Despite her attacks, she said people should "give Liz some space".
“She is very aware she has made some big mistakes over the past few weeks," she said.
"It wasn’t her mistake that Conservative MPs removed Boris Johnson. But to remove his policies as well is a mistake.
“That was our mandate, our deal with the voters. Removing a prime minister and the policies people voted for less than three years ago is a troubling precedent to set in a democracy.”
The ferocity of her attacks have raised eyebrows among Ms Truss's supporters, after she backed the PM in the leadership contest over the summer.
"I'm not certain we can take her too seriously on this front, she has allowed her personal loyalty to Boris to overshadow everything else," one backbench MP told The Telegraph.
Despite near-unprecedented levels of acrimony, Tory chairman Jake Berry claimed the party had had a "positive" conference.
He told LBC: "We had a good positive conference.

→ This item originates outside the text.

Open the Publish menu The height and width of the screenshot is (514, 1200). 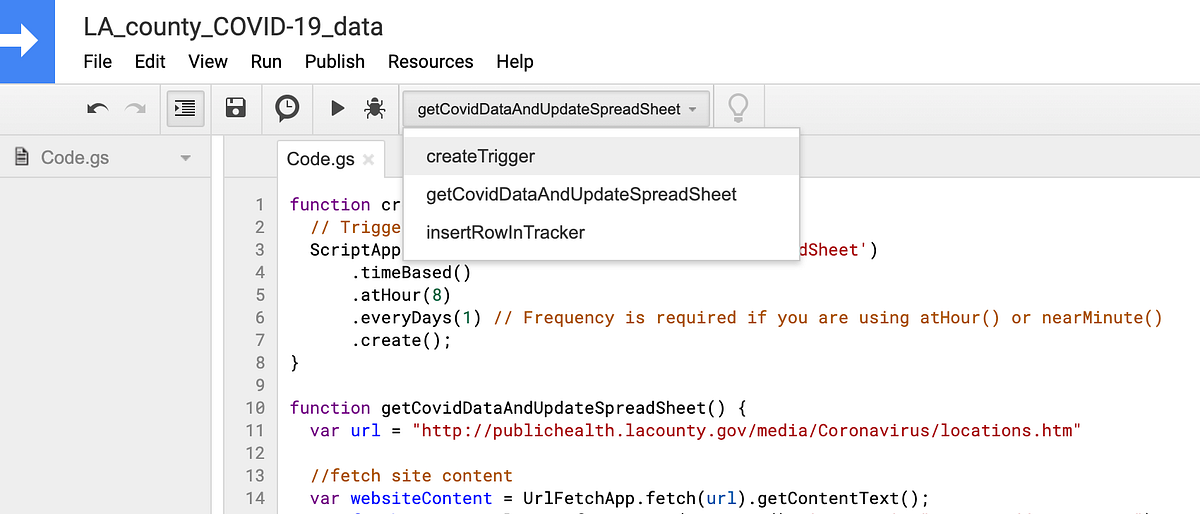point(335,61)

I mean, it's my first one as chairman, so I can't reflect on being chairman at any other.
"But if you talk to delegates there, I think everyone had a good time, people were safe, people enjoyed the policy debates that we had."
He said he did not "understand" or "agree with" some of Ms Dorries' comments.
He said: "I must admit (I am) quite good friends with Nadine and I think she's a very fine individual and a very fine Conservative, but quite a lot of what we have done hasn't been just about cutting people's taxes - though of course people are getting the cut in income tax.
"Quite a lot of it is, you know, action on energy bills. I'm not sure that Nadine Dorries would like to see, you know, energy bills go up to £6,000 per household because of the action we have taken. They will now on average be £2,500."